To support KPI aggregation and interactive dashboarding, several helper features are derived from the raw data. These features simplify downstream grouping logic and ensure consistent calculations across visualizations.

**Date-Based Features**

The Date column is decomposed into multiple time components:

Year and Month enable annual and monthly trend analysis.

Week (ISO week) supports weekly aggregation while preserving calendar consistency.

YearMonth provides a compact, sortable period identifier that is well-suited for plotting and BI tools.

These features allow flexible temporal aggregation without repeatedly parsing the original datetime field.

Validation prints are included to confirm that each derived field is populated correctly.

**Holiday Indicator**

A binary Holiday_Flag is created from the original IsHoliday column. Representing holidays as a numeric flag simplifies aggregation and comparison logic when computing KPIs such as holiday sales lift.

==*==

GIVEN INSTRUCTION 1 ->
Answer these from the excerpt on derived features:
(a) Which week convention does the Week feature follow?
(b) Which original column is Holiday_Flag created from?
(c) How does the text describe the YearMonth feature?
GIVEN INSTRUCTION 2 ->
Transcribe everything in the excerpt on derived features from "To support KPI" down to "and BI tools.".
GIVEN INSTRUCTION 3 ->
Pick up the excerpt on derived features after its final sentence and continue it.

==*==

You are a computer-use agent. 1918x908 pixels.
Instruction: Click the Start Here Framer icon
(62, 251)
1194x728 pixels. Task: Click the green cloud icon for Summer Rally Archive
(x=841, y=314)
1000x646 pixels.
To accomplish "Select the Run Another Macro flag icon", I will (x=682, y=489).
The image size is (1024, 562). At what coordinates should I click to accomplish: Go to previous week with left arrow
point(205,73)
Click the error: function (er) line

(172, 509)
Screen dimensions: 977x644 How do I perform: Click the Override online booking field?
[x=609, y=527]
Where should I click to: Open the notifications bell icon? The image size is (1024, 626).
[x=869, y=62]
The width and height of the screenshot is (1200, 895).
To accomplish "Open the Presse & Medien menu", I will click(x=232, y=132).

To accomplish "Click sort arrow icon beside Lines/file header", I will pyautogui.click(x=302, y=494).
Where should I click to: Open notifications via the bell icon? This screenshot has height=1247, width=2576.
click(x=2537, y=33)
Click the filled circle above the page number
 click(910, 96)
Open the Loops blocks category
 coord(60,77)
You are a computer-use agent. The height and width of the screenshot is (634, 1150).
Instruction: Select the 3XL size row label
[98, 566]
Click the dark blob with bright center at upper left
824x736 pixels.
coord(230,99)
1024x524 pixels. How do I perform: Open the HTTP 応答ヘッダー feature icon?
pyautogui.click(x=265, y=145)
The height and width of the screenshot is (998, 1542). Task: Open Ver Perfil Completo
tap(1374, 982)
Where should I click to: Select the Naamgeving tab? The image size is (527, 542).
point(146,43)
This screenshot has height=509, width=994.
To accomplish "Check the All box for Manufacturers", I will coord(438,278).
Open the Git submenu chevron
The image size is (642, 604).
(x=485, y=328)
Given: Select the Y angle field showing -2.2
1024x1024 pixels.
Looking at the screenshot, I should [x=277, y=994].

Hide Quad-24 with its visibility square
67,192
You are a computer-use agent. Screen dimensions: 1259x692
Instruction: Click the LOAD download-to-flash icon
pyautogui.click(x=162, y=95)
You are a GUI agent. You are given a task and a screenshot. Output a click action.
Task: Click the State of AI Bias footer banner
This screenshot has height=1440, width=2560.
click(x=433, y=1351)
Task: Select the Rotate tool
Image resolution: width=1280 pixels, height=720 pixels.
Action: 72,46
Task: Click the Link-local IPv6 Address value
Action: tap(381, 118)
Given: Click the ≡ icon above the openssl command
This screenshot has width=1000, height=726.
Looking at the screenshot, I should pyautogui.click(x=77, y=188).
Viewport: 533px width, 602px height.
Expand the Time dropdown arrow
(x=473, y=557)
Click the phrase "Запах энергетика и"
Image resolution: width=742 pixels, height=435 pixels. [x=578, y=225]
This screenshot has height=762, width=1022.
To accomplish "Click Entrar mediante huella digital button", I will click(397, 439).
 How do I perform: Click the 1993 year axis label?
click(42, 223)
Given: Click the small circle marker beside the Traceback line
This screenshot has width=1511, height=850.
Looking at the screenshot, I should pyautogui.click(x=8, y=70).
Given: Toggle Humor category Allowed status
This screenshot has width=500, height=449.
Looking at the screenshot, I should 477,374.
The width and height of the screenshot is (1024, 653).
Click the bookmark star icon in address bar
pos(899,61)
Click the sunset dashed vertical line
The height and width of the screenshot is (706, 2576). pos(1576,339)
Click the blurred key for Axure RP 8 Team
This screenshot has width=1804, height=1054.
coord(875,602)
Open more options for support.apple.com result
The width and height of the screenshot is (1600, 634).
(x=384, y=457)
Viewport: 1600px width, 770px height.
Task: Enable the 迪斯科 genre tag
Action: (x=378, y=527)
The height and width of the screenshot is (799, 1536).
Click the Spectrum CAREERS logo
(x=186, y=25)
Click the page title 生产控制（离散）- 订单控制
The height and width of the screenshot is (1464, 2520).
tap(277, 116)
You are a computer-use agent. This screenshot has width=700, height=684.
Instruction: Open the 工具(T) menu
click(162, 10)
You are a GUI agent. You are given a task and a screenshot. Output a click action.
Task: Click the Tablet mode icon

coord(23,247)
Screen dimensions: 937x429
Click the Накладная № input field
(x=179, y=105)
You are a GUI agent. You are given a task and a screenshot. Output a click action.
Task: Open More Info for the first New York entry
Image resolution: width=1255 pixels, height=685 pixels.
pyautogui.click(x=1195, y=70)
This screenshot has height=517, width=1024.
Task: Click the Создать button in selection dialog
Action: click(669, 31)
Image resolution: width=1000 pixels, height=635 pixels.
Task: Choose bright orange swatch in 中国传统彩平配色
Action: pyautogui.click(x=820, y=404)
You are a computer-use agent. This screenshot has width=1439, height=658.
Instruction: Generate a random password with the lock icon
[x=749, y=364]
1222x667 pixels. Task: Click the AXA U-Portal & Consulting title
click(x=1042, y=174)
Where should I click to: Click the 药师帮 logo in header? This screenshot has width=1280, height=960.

==*==

TASK ANSWER 1 ->
(a) The ISO week.
(b) The IsHoliday column.
(c) As a compact, sortable period identifier that is well-suited for plotting and BI tools.

TASK ANSWER 2 ->
To support KPI aggregation and interactive dashboarding, several helper features are derived from the raw data. These features simplify downstream grouping logic and ensure consistent calculations across visualizations.

**Date-Based Features**

The Date column is decomposed into multiple time components:

Year and Month enable annual and monthly trend analysis.

Week (ISO week) supports weekly aggregation while preserving calendar consistency.

YearMonth provides a compact, sortable period identifier that is well-suited for plotting and BI tools.

TASK ANSWER 3 ->
**Promotion (Markdown) Features**

Markdown activity is captured through two derived features:

Any_Markdown
A binary indicator that flags whether any markdown was active during a given store-week. This is useful for measuring the prevalence of promotions and comparing promotional versus non-promotional periods.

Total_Markdown
The sum of all markdown values (MarkDown1–MarkDown5) for each observation. Missing markdown values are treated as zero to ensure accurate aggregation.

Together, these features allow the analysis to quantify both the presence and intensity of promotional activity and relate it to sales performance.

**Why This Matters**

These engineered features:

- Reduce repetitive logic in visualizations

- Enable clean KPI calculations

- Improve performance and readability in Plotly and Power BI / Tableau

- Preserve the original sales grain while adding analytical flexibility

## 6. KPI Aggregation & Analytical Views

In [52]:
# create weekly sales for a baseline 
weekly_sales = (
    final_df
    .groupby('Date', as_index=False)['Weekly_Sales']
    .sum()
)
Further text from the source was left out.